Like the rest of the AHM management team, Quinn over the last three years has been busy getting better data to analyze and getting much of that information on-line. But while manufacturers plot statistical information on defect rates and machine precision, Quinn has her hospitals tracking variables she thinks are key to the quality of health care delivered, such as the number of inpatient deaths or the number of times a patient has an unplanned readmission soon after being released from the hospital.
Quinn's data are part of a larger movement within the health-care industry known as "outcomes management,' through which hospitals and the businesses that pay them are trying to get a handle on indicators they think measure the quality and value of health care. But because outcomes management is a relatively new trend, there are few consistent national standards for those measurements.
As a result, Quinn has had to come up with her own variables to monitor. Some of them are obvious -- like tracking the number of patient deaths -- but others Quinn has developed are more specialized. She now has 10 quality indicators on-line and is tracking an additional 18 manually. She also has indicators of the quality of medical records on-line and is in the process of adding data from new patient-satisfaction surveys. Now Quinn can peruse quality reports the way her financial counterparts can browse through numbers, scanning for anything unusual or problematic.
Here's how her system works in practice. Soon after she arrived at AHM, in 1990, Quinn became concerned about patients' falling while in the hospital.
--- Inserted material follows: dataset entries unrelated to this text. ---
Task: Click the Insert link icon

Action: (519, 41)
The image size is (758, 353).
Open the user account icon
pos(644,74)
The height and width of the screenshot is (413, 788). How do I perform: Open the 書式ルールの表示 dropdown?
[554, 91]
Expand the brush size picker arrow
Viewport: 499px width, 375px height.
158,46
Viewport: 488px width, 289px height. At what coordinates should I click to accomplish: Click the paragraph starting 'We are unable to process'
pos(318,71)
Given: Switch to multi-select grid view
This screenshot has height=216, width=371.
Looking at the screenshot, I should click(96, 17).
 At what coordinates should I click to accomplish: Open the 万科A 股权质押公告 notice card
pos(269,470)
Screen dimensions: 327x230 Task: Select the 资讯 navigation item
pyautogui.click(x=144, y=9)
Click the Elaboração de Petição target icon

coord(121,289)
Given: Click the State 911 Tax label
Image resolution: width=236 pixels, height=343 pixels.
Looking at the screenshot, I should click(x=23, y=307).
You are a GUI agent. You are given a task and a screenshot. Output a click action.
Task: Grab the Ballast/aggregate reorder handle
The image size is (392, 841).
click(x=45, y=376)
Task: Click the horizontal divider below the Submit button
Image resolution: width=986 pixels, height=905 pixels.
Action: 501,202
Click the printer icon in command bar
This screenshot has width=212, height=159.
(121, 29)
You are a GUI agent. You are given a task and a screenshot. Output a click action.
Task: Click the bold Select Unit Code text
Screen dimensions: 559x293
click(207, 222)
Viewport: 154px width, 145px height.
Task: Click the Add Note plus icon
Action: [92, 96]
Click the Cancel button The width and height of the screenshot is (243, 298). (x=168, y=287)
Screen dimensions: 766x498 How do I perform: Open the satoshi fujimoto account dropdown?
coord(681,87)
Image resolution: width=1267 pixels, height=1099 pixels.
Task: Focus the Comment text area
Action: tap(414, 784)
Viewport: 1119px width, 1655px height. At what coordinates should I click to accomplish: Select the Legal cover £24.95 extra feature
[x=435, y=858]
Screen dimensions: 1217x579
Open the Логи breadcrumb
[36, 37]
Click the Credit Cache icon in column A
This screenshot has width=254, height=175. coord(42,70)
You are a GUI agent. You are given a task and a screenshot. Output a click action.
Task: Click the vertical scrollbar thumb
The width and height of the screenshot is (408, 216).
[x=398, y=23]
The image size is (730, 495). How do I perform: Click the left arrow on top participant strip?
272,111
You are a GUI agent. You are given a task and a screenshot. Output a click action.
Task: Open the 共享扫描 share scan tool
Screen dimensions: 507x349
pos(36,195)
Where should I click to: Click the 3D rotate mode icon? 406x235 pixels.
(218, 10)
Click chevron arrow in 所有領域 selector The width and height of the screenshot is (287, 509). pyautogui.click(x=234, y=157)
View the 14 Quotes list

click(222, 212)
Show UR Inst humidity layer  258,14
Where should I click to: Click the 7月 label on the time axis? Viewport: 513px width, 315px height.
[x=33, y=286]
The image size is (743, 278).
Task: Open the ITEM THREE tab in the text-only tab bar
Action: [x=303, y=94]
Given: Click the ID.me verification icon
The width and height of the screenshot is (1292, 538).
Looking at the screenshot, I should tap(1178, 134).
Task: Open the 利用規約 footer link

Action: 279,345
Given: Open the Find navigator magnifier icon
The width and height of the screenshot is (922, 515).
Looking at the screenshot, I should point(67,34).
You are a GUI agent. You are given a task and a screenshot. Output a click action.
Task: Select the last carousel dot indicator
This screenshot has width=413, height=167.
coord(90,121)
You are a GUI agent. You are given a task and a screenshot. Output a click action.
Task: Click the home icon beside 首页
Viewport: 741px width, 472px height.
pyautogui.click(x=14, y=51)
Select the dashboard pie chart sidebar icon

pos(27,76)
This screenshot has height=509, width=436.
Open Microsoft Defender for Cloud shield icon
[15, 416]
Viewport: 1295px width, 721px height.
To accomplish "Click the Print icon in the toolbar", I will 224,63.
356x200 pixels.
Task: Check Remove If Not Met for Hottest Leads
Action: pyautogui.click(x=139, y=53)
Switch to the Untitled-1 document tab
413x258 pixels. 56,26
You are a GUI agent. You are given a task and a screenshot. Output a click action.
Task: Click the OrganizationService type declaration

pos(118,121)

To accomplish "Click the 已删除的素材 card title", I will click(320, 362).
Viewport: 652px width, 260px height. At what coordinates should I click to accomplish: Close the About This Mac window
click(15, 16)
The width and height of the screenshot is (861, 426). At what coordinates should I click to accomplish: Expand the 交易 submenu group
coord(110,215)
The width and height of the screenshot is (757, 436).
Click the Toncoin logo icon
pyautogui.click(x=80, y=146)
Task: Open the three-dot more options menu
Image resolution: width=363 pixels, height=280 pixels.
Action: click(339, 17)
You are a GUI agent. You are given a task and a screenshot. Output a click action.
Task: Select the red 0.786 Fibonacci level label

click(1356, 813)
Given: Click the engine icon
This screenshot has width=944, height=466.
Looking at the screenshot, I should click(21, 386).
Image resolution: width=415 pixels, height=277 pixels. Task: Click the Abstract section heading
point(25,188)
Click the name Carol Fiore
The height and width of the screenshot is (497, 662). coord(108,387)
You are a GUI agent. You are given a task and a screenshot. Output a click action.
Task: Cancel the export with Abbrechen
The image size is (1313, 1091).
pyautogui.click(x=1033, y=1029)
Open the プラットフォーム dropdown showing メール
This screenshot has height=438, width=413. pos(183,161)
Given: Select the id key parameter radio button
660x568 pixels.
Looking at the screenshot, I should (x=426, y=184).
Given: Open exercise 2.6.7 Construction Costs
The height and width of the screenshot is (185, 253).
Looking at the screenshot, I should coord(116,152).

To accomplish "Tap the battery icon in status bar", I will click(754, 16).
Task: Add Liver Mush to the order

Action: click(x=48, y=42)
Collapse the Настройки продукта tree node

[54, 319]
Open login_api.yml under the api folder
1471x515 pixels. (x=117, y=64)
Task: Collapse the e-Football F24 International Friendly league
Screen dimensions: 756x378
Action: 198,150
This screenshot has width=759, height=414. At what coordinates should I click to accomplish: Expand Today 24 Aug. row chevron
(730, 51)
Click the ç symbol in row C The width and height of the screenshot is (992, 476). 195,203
She began researching the subject and found some academic data suggesting that a typical fall rate was 2.9 falls per thousand patient bed days. AHM's patients were falling at a rate of about 3.6 per thousand -- which didn't please Quinn. She set a 1992 goal of reducing falls 20% between the first and third quarters. Already she had checked to see if hospitals had a protocol for nurses to follow when admitting patients to determine if the patients were at a high risk of falling. If the nurses decided a patient was high risk, there were certain procedures to follow, such as placing the patient close to the nursing station and checking frequently to see if he or she needed help getting to the bathroom. If the hospitals didn't have a protocol, Quinn distributed samples and asked them to develop one.
By the third quarter of 1992, the number of falls had dropped to 2.7 per thousand, a decrease of 25%. Lately, however, Quinn has seen the rates rising slightly, especially in one or two hospitals. (See chart, below.) She plans to follow up with a discussion with the nursing staff at those hospitals.
The tension between Quinn's task (measuring quality of care down to the last patient fall) and operations chief Bob Fleming's (measuring value of care down to the last nurse on duty) is an obvious one. Here is a for-profit company in tough inner-city markets like East Los Angeles, trying to provide good health care for the urban poor and yet still make a buck. When it comes to quality versus value, AHM must perform a continual, difficult balancing act. But in many ways, the company's day-to-day operating dilemmas mirror the national debate on health-care reform. These days, that tough question -- how much care at what cost? -- is one we all have to ask.